I'm experiencing the same error running a combination of spamassassin and pyzor. I turned on debug logging for spamd (-D option) to get a little more information.

The issue appears to be that pyzor is running as "nobody" (which is a good thing, imo) and it is trying to create a .pyzor configuration file in a directory that doesn't exist.
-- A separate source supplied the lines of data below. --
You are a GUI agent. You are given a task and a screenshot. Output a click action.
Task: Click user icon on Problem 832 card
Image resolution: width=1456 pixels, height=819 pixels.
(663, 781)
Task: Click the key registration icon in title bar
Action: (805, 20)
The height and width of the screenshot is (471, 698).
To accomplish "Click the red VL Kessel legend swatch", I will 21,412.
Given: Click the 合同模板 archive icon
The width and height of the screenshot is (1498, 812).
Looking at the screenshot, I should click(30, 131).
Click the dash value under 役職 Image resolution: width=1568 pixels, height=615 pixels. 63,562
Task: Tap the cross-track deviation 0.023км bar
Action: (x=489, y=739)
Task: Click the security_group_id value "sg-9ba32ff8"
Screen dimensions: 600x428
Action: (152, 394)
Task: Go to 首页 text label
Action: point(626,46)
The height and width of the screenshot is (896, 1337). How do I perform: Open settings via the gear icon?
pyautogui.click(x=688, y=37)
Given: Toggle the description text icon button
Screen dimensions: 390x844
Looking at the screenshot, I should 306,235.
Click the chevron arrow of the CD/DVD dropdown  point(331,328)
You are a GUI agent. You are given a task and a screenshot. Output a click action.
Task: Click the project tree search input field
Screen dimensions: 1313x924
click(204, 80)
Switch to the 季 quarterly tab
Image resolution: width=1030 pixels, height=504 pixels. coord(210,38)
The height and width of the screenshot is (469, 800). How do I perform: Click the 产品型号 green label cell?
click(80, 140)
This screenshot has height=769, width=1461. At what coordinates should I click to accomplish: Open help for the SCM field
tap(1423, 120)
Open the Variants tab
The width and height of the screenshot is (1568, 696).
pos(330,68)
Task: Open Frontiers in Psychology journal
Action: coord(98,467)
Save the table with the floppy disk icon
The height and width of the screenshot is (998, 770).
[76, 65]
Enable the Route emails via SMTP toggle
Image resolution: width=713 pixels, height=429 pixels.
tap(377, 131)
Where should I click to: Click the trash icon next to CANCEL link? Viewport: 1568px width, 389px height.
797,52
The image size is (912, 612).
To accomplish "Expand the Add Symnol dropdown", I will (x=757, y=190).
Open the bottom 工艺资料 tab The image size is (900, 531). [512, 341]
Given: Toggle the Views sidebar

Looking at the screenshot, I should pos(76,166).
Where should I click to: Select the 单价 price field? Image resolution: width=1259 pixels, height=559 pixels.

Nov 25 21:21:35 server spamd[26523]: pyzor: failure to parse response "Traceback (most recent call last):" Nov 25 21:21:35 server spamd[26523]: pyzor: failure to parse response " File "/usr/bin/pyzor", line 408, in <module>" Nov 25 21:21:35 server spamd[26523]: pyzor: failure to parse response " main()" Nov 25 21:21:35 server spamd[26523]: pyzor: failure to parse response " File "/usr/bin/pyzor", line 131, in main" Nov 25 21:21:35 server spamd[26523]: pyzor: failure to parse response " config, options, args = load_configuration()" Nov 25 21:21:35 server spamd[26523]: pyzor: failure to parse response " File "/usr/bin/pyzor", line 107, in load_configuration" Nov 25 21:21:35 server spamd[26523]: pyzor: failure to parse response " os.mkdir(options.homedir)" Nov 25 21:21:35 server spamd[26523]: pyzor: failure to parse response "FileNotFoundError: [Errno 2] No such file or directory: '/nonexistent/.pyzor'"

The user nobody has /nonexistent/ as its home directory.

I haven't yet found a way to specify the --homedir parameter in spamassassin configuration, which could potentially work around this problem. Still, it would be good if the default pyzor behavior wouldn't make it fail when running as nobody.